Pour les députés rédacteurs du rapport d’évaluation, il convient malgré tout de prolonger la durée de vie de cette mesure prévue jusqu’en 2018, soulignant son importance pour les petits éditeurs de presse, ainsi que pour ceux qui, comme le quotidien L’Humanité, pratiquent régulièrement des appels à souscription auprès de leurs lecteurs. Reprenant un argument développé par le Syndicat de la presse indépendante d’information en ligne (SPIIL), ils suggèrent d’assouplir le mécanisme fiscal pour souscription au capital, en donnant aux holdings d’investisseurs la possibilité d’en bénéficier avec leur entrée au capital des sociétés des lecteurs. Celles-ci sont en effet autorisées à ouvrir leur capital aux seuls actionnaires individuels, leur regroupement sous la forme d’une holding faisant perdre aux particuliers l’avantage fiscal auquel ils pouvaient prétendre.

Enfin, dernière proposition pour encourager la participation des citoyens au financement de la presse : augmenter la réduction d’impôt sur le revenu, accordée aux particuliers souscrivant au capital d’une entreprise solidaire de presse d’information (ESPI), statut instauré par la loi du 17 avril 2015 pour favoriser l’indépendance et le pluralisme de la presse (voir La rem n°34-35, p.7). Égal à 50 % (contre 30 % pour les « non-ESPI »), ce taux devrait être aligné sur celui appliqué aux dons des particuliers en faveur des associations soutenant le pluralisme de la presse, soit 66 %.

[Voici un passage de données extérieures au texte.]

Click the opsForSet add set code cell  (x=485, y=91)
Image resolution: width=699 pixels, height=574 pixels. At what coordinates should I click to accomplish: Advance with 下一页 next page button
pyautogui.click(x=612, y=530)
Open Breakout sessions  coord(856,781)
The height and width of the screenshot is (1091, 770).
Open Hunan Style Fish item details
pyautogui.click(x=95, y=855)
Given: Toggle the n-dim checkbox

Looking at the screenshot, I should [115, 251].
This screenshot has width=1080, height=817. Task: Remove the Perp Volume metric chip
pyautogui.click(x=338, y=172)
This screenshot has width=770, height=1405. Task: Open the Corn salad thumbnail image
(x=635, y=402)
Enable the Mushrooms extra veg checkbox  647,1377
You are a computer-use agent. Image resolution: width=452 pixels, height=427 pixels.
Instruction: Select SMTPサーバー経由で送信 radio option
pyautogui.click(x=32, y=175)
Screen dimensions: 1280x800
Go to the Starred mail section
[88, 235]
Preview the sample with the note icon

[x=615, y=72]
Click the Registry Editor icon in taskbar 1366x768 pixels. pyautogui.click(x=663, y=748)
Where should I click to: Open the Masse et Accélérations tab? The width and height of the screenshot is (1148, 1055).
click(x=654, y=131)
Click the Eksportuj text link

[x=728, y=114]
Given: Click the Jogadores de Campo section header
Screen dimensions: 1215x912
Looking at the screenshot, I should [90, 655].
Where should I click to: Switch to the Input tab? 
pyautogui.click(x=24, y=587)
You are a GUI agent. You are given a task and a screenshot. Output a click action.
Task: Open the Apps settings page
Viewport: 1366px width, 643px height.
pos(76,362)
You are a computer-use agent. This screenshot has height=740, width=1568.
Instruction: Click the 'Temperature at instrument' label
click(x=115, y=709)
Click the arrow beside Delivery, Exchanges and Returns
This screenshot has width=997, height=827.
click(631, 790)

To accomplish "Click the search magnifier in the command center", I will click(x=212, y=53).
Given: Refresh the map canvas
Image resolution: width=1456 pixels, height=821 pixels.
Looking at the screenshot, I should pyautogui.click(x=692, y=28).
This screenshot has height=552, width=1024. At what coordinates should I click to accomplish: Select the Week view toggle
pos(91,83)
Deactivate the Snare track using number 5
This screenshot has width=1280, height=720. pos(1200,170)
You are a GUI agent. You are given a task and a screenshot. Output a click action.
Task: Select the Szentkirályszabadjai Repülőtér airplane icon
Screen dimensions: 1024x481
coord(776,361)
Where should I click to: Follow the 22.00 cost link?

Selon la DGMIC, seules quinze entreprises de presse ont adopté le statut d’ESPI à ce jour : Charlie Hebdo en 2015 ; 94 CitoyenOGC Presse et Les Jours en 2016 ; L’HumanitéThe DissidentINpact MediaGroupCeylanMediaticoLe DrencheOuest Media PresseMarsactuContrevues Presse et VoxEurop en 2017. Sur 69 entreprises de presse en ligne éligibles au statut d’ESPI (sur un total de 165 adhérents au SPIIL), seulement sept d’entre elles ont fait ce choix.

Source :

– Rapport d’information sur l’évaluation de la loi n° 2015-433 du 17 avril 2015 portant diverses dispositions tendant à la modernisation du secteur de la presse, Commission des affaires culturelles et de l’éducation de l’Assemblée nationale, présenté par M. Laurent Garcia et Mme George Pau-Langevin, députés, Assemblee-nationale.fr, 11 avril 2018.